What to do: All of the entries below, duplicated exactly, make up the answer.

Exercise material:
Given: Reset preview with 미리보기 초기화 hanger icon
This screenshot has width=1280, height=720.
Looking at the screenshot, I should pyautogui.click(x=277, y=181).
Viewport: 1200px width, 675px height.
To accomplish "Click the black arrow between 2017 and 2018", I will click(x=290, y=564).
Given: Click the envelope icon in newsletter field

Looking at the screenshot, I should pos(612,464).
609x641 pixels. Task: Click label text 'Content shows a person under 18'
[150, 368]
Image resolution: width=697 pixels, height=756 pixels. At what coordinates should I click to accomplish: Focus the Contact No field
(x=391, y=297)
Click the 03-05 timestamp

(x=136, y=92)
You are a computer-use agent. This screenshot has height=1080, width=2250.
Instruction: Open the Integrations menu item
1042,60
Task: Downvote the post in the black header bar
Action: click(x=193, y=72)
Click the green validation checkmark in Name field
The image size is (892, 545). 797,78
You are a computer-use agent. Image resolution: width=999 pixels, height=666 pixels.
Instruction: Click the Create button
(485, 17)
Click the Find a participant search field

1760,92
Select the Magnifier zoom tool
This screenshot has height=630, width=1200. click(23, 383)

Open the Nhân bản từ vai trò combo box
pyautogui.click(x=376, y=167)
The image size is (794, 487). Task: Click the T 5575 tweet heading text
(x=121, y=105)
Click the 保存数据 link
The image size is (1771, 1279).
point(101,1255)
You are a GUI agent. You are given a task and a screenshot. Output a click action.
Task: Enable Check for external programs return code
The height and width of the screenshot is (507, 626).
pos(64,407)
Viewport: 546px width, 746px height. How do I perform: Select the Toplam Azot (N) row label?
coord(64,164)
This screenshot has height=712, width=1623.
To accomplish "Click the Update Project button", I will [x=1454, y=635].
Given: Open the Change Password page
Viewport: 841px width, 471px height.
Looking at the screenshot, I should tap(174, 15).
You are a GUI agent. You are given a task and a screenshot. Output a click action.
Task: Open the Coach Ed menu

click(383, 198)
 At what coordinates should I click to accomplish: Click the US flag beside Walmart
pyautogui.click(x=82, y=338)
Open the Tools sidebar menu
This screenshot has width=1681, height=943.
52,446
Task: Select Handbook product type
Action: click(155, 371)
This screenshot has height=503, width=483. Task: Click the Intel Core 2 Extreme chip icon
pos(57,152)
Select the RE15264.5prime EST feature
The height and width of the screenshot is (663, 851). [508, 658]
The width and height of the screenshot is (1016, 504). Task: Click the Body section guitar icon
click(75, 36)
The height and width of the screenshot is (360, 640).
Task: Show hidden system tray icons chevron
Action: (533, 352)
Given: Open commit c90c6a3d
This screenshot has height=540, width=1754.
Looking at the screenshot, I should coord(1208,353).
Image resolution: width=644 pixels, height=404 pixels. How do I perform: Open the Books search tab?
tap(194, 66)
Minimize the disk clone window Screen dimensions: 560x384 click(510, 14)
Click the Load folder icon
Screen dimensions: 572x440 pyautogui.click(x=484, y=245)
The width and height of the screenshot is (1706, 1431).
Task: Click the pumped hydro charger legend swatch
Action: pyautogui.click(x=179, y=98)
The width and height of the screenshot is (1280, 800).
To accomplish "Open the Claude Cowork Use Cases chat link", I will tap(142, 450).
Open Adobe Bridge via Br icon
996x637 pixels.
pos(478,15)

Output of the task:
Given: Reset preview with 미리보기 초기화 hanger icon
This screenshot has width=1280, height=720.
Looking at the screenshot, I should pyautogui.click(x=277, y=181).
Viewport: 1200px width, 675px height.
To accomplish "Click the black arrow between 2017 and 2018", I will click(x=290, y=564).
Given: Click the envelope icon in newsletter field

Looking at the screenshot, I should pos(612,464).
609x641 pixels. Task: Click label text 'Content shows a person under 18'
[150, 368]
Image resolution: width=697 pixels, height=756 pixels. At what coordinates should I click to accomplish: Focus the Contact No field
(x=391, y=297)
Click the 03-05 timestamp

(x=136, y=92)
You are a computer-use agent. This screenshot has height=1080, width=2250.
Instruction: Open the Integrations menu item
1042,60
Task: Downvote the post in the black header bar
Action: click(x=193, y=72)
Click the green validation checkmark in Name field
The image size is (892, 545). 797,78
You are a computer-use agent. Image resolution: width=999 pixels, height=666 pixels.
Instruction: Click the Create button
(485, 17)
Click the Find a participant search field

1760,92
Select the Magnifier zoom tool
This screenshot has height=630, width=1200. click(23, 383)

Open the Nhân bản từ vai trò combo box
pyautogui.click(x=376, y=167)
The image size is (794, 487). Task: Click the T 5575 tweet heading text
(x=121, y=105)
Click the 保存数据 link
The image size is (1771, 1279).
point(101,1255)
You are a GUI agent. You are given a task and a screenshot. Output a click action.
Task: Enable Check for external programs return code
The height and width of the screenshot is (507, 626).
pos(64,407)
Viewport: 546px width, 746px height. How do I perform: Select the Toplam Azot (N) row label?
coord(64,164)
This screenshot has height=712, width=1623.
To accomplish "Click the Update Project button", I will [x=1454, y=635].
Given: Open the Change Password page
Viewport: 841px width, 471px height.
Looking at the screenshot, I should tap(174, 15).
You are a GUI agent. You are given a task and a screenshot. Output a click action.
Task: Open the Coach Ed menu

click(383, 198)
 At what coordinates should I click to accomplish: Click the US flag beside Walmart
pyautogui.click(x=82, y=338)
Open the Tools sidebar menu
This screenshot has width=1681, height=943.
52,446
Task: Select Handbook product type
Action: click(155, 371)
This screenshot has height=503, width=483. Task: Click the Intel Core 2 Extreme chip icon
pos(57,152)
Select the RE15264.5prime EST feature
The height and width of the screenshot is (663, 851). [508, 658]
The width and height of the screenshot is (1016, 504). Task: Click the Body section guitar icon
click(75, 36)
The height and width of the screenshot is (360, 640).
Task: Show hidden system tray icons chevron
Action: (533, 352)
Given: Open commit c90c6a3d
This screenshot has height=540, width=1754.
Looking at the screenshot, I should coord(1208,353).
Image resolution: width=644 pixels, height=404 pixels. How do I perform: Open the Books search tab?
tap(194, 66)
Minimize the disk clone window Screen dimensions: 560x384 click(510, 14)
Click the Load folder icon
Screen dimensions: 572x440 pyautogui.click(x=484, y=245)
The width and height of the screenshot is (1706, 1431).
Task: Click the pumped hydro charger legend swatch
Action: pyautogui.click(x=179, y=98)
The width and height of the screenshot is (1280, 800).
To accomplish "Open the Claude Cowork Use Cases chat link", I will tap(142, 450).
Open Adobe Bridge via Br icon
996x637 pixels.
pos(478,15)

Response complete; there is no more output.